Typhoon Jebi, this season's 21st, left at least nine people dead in Osaka, Shiga and Mie prefectures, according to a tally by the Mainichi Shimbun. The typhoon that had made landfall in the Shikoku and Kinki regions on Sept. 4 was downgraded to an extra-tropical cyclone by 9 a.m. on Sept. 5.
A storm surge caused by the typhoon flooded one of the two runways at the airport, as well as ramps and the basement of Terminal 1. Some towing vehicles and other means of transport were damaged by the flood.
Moreover, a tanker that was pushed by strong winds rammed into the bridge connecting the airport with the mainland, badly damaging part of the bridge's piers, according to the airport. Some 5,000 air travelers as well as employees were stranded. Work has been underway since the predawn hours of Sept. 5 to remove the tanker.
Those stranded at the airport were initially transported to Kobe by speedboat. Buses were subsequently used to transport them out of the airport after it was confirmed that some lanes on the bridge were not affected by the accident.
The bridge, which is used for railway and car transportation, remains closed. West Japan Railway Co. (JR West) and Nankai Electric Railway Corp. will suspend services on their respective lines connecting the airport with Osaka Prefecture's mainland for the time being.
All flights to and from Kansai International Airport were canceled on Sept. 5. There are no prospects that the airport will be reopened in the near future.
Railway operations remained suspended on the Kyoto and Kobe lines from Kyoto and Himeji, the entire Osaka Higashi Line and the Hanwa Line in Hineno and Wakayama in the aftermath of the typhoon, according to JR West.
The number of trains has been substantially reduced on the Kosei, Osaka Loop and Nara lines, as well as the Tennoji-Hineno section of the Hanwa Line.
Trains on the Hankyu Railway's Kyoto and Senri lines have been delayed because many passengers who usually use other lines are using these lines as alternative routes. Services on the Nankai Railway lines, excluding the Nanba-Koyashita section of the Koya Line, were suspended because it takes a long time to repair damaged facilities or remove trees and other objects blocking the tracks. However, services were resumed on some sections later in the day. Trains have been delayed on almost all of Kintetsu Railway Co.'s lines.
The typhoon caused power blackouts in extensive areas of the Kinki region surrounding Osaka. At one point, power supply was cut off to over 2.1 million households, and about 575,100 of them are still left without power, according to preliminary figures released by Kansai Electric Power Co.
It is feared to take a long time before power supply to all households in the region will be fully resumed because power distribution systems were damaged by the typhoon.
Many residents of areas affected by the typhoon are still taking shelter.
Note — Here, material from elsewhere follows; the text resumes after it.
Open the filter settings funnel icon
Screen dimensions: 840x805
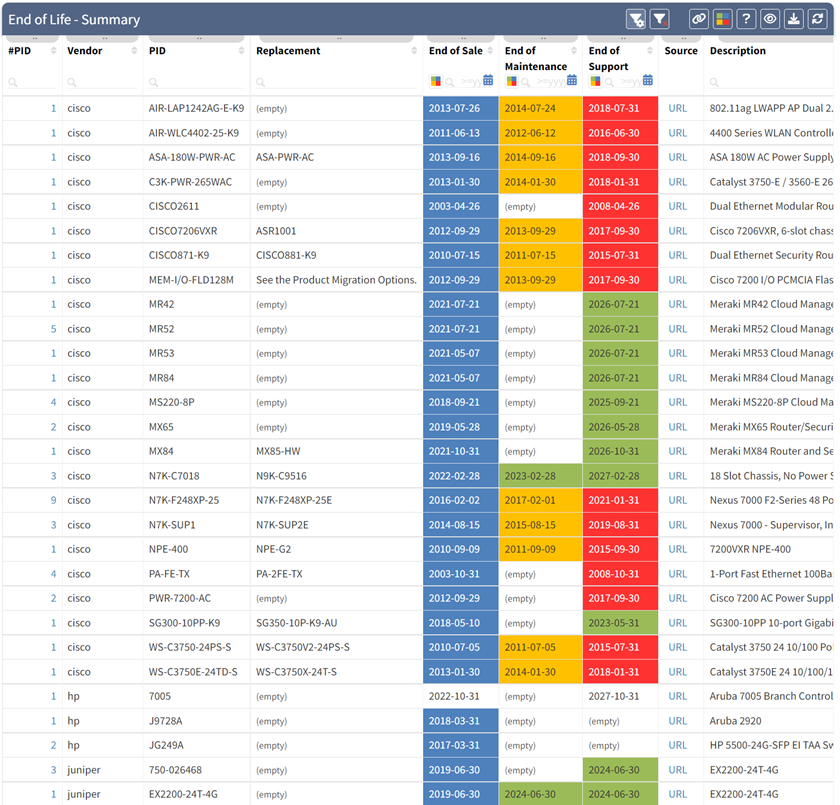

As of 5:30 a.m. on Sept. 5, evacuation orders were still out for over 29,000 people in more than 12,000 households in Hyogo, Nara, Okayama and Kagawa prefectures, according to the Fire and Disaster Management Agency. Advisories were still in place for approximately 1.2 million people in over 550,000 households in extensive areas of western and central Japan -- Ishikawa, Yamanashi, Nagano, Gifu, Aichi, Kyoto, Osaka, Hyogo, Nara, Okayama and Kagawa prefectures, the agency said.